There is a touch of waywardness about this, but it contains an important element of truth. The baffled reader of Emerson will perhaps see in it an explanation of his detached and seemingly inconsequent style. Emerson, no doubt, obeyed his moods always; he allowed his mind uncurbed liberty, and obediently watched and reported its wonderful wanderings. But to suppose that these reports have no kind of unity and consistency is to make a great mistake. Still, there is another side of the question which shows the dangers of this rather venturesome reporting of mental moods. Emerson was aware of these dangers when he himself wrote-"I am always insincere, as always knowing there are other moods." This is rather startling; it reminds us of that modern product, dilettantism, about which M. Paul Bourget has lately written so suggestively.

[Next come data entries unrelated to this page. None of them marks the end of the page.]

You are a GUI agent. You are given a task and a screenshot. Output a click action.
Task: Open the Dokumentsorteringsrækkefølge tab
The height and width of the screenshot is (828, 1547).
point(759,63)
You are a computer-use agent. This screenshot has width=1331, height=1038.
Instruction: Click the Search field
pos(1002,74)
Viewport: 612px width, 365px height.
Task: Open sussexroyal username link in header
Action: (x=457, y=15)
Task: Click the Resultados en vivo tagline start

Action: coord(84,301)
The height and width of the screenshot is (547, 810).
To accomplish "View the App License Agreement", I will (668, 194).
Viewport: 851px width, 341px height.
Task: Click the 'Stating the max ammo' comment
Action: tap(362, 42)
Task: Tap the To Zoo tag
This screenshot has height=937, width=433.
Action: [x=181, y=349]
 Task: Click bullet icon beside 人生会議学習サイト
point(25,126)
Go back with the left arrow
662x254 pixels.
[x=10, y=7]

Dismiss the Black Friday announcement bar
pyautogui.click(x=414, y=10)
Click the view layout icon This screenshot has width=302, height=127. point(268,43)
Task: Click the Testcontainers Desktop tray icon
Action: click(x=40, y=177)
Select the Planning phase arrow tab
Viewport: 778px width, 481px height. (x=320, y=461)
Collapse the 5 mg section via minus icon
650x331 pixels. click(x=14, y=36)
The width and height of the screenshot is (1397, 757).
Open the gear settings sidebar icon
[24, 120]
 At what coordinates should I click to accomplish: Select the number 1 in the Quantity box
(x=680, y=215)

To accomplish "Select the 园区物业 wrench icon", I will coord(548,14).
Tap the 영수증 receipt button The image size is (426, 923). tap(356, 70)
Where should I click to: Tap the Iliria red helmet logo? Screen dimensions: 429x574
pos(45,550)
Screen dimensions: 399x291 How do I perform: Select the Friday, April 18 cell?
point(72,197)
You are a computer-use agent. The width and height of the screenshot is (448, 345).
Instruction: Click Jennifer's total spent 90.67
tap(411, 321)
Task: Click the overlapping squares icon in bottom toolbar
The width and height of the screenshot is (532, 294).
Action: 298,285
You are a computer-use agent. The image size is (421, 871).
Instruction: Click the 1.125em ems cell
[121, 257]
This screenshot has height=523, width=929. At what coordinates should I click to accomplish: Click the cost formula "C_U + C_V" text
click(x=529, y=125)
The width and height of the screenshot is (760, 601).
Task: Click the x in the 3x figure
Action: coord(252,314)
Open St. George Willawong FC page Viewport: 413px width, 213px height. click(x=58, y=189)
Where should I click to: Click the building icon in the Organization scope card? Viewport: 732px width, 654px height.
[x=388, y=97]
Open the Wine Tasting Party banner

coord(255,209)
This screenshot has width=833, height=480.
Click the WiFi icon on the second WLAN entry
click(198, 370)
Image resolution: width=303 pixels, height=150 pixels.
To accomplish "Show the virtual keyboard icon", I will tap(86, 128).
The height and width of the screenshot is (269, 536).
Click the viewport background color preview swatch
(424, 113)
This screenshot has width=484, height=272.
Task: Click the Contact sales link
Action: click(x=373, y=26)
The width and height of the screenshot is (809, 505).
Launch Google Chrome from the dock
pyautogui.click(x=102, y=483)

There is, however, a note of assurance about Emerson that wholly

differentiates him from the dilettantist (using that word in the stricter sense of M. Bourget's usage.) Modern dilettantism is the paralysis of conviction, ending in fitfulness and indifference. Emerson, on the other hand, has certain great convictions which give stability and concentration to life. He will admit many things with the dilettantist. He will recognise the multiplicity and conflicting nature of human creeds, and acknowledge that very much depends upon "the point of view." He is ready to give the various human tendencies and temperaments their due; and to value scepticism itself. He will concede the relativity and limitations of knowledge, and the impossibility of finality and absolute certainty of judgment. In all these respects he is unflinchingly modern, as he is also in his cheerful acceptance of the achievements of science. But with all this, and although he has no special philosophy to back him, he holds an impregnable faith in the divine unity and purpose of things; a faith which he does not attempt to substantiate by any ordered parade of logic and knowledge, but bases on internal experience and the deliverances of his own mind in presence of the facts of existence. He has no doubt of the supreme worth of life, and of the possibility of making it a thing of joy to all men. The world of nature and humanity-nature, with her infinitely varied charm and majesty; man, with his wondrous faculties, heroic impulses, and splendid creativeness-awakens in him feelings which are altogether satisfying. This is the secret of his audacious optimism. Emerson does not, therefore, lead us into the dilettantism which M. Bourget speaks of; but rather furnishes an antidote to it-an antidote which many of us, bewildered by the many-sidedness of modern life and the perplexing magnitude of our growing inheritance from the past, stand sorely in need of. Certainly, he who will help us to maintain, whilst multiplying our points of sympathetic contact with the world, an attitude of conviction and faith, confers upon us an inestimable benefit. Emerson has done this.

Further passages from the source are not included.